Remedy Place founder
Dr Jonathan Leary (left) and COO Rhyce Lein
Stepping off of the busy Sunset Boulevard into 4,500sq ft Remedy Place, you immediately feel your blood pressure go down. The earthy tones, natural finishes, soft lighting, and cozy furnishings make you feel right at home. Remedy Place, a self-named ‘social wellness club’, is the ideal name for this collection of options based on seven pillars of holistic health – heat, cold, oxygen, nutrients, movement, mind and compression – to address whatever ails you. Elements include hyperbaric chambers, infrared sauna, cryotherapy, compression therapy, IV nutrient drips, ice baths, meditation and mindfulness classes and chiropractic services. Each is situated to afford maximum privacy and can be utilised alone or with others. Acupuncture cupping and consults with a naturopath are also available.
Beyond the therapies, an important component of this self-named ‘social wellness club’ is connection – albeit respecting new social distancing rules. Founder Dr Jonathan Leary says: “It’s a place to socialise which is both temptation and toxin-free... by providing healthy substitutions for occasions like happy hour, Sunday brunch or a girls’ night out.”
The beautifully designed lounge and bar offers a convenient space to work or meet friends, while enjoying locally-sourced food and drink. Adjacent is a large room suitable for group activities, such as sound healing, which is also equipped with a projector for meetings. So in all, this new type of ‘third place’ is one that enables you to visit alone or with friends, to enjoy a health-boosting treatment, have some quiet time, perhaps do a little work and sip a kombucha and nibble a healthy snack.

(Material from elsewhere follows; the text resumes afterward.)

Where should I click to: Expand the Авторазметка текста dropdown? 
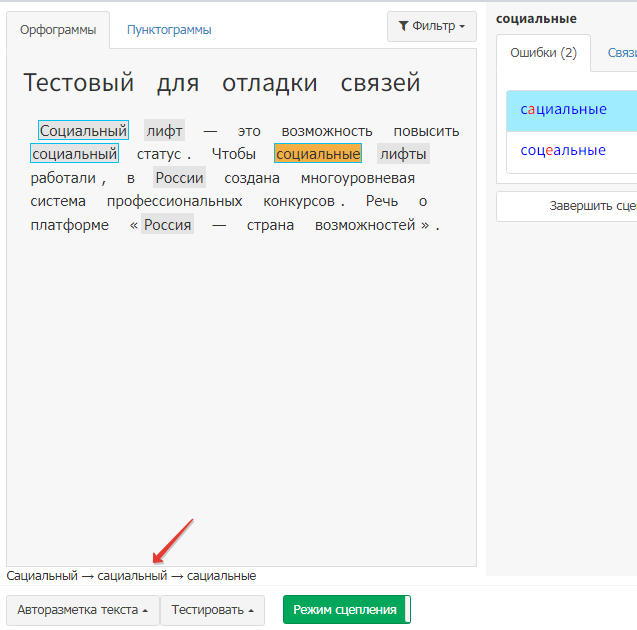coord(82,610)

Remedy Place opened in December 2019 and offers a la carte treatments as well as a membership – and it only needs 200 members to break-even. COO Rhyce Lein says they were initially surprised by the amount of business (70 per cent) coming from the a la carte side, but he expects that to even out with membership in the next few months. He adds: “With our opening right before the holiday season, we had no time to launch marketing campaigns and partnerships, it was all just word-of-mouth and press.”

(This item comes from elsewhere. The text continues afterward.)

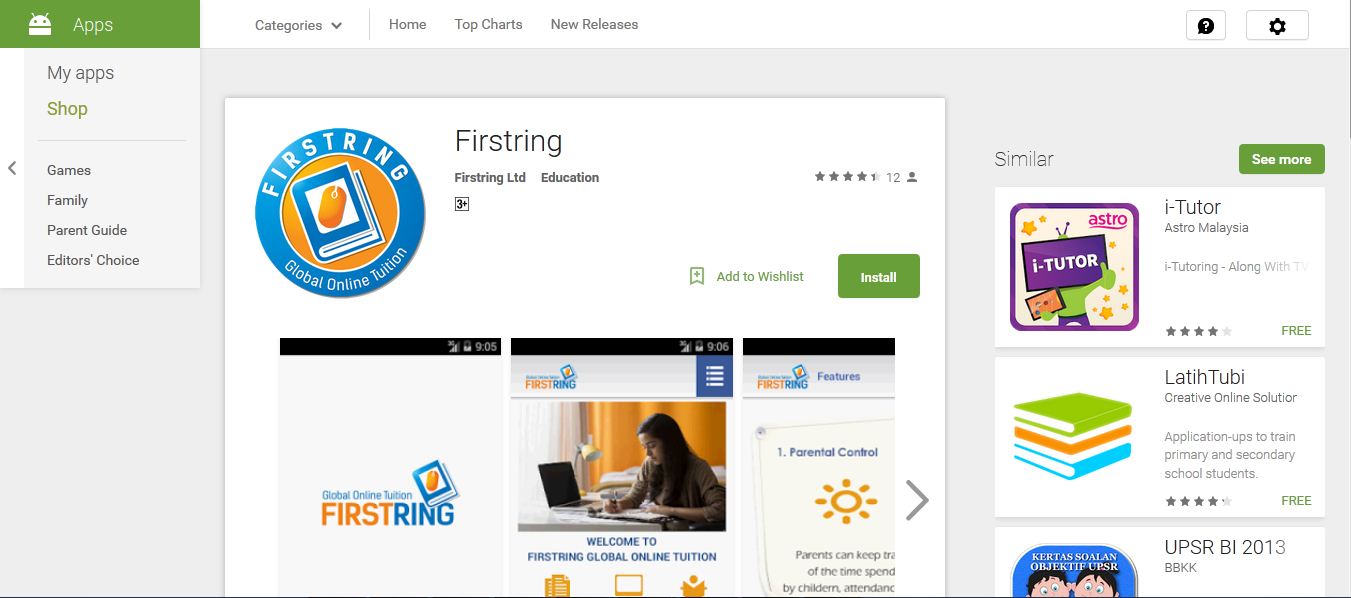Click the help question mark icon
The height and width of the screenshot is (598, 1351).
(1205, 25)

Payroll is well under 20 per cent. That’s a very compelling number
The most popular therapy so far has been the hyperbaric chambers, where air pressure is three times higher than normal, meaning the lungs gather more oxygen to carry through the body. Lein believes these sessions are popular because they’re unique, and consumers have a recognition of their benefits which include strengthening the immune system, speeding up the healing process and encouraging the formation of new collagen and skin cells. A 60-minute session costs US$160 (€135, £122) and clients can bring their laptop or even take calls, or listen to guided meditation if they want to relax.
IV drips offer ‘antidotes’ such as Morning After and Post-Workout, take up to 30 minutes and are priced from US$180 (€152, £137) to US$220 (€186, £168). A la carte prices start at US$45 (€38, £34) for a 10-minute cryotherapy. Monthly membership includes unlimited cryotherapy and classes, an IV drip, hyperbaric session, infrared sauna experience, ice bath class and lymphatic drainage massage, along with additional discounts for US$495 (€419, £378). Membership is month-to-month with no initiation or cancellation fees.
Despite opening just a short time before COVID hit, Remedy Place was still set to break even in its third month. Lein puts this down to the business model which allowed it to open 12 hours a day, seven days a week, with only a staff of nine people. Further, as a result of the pandemic, it’s discovered it can do the same amount of revenue in 8 hours. The initial investment for equipment and buildout, at about US$1.7m (€1.4m, £1.3m), was funded by celebrity clients of Dr Leary, but the operating expenses are modest; Lein states that, apart from founders, payroll is well under 20 per cent. That’s a very compelling number!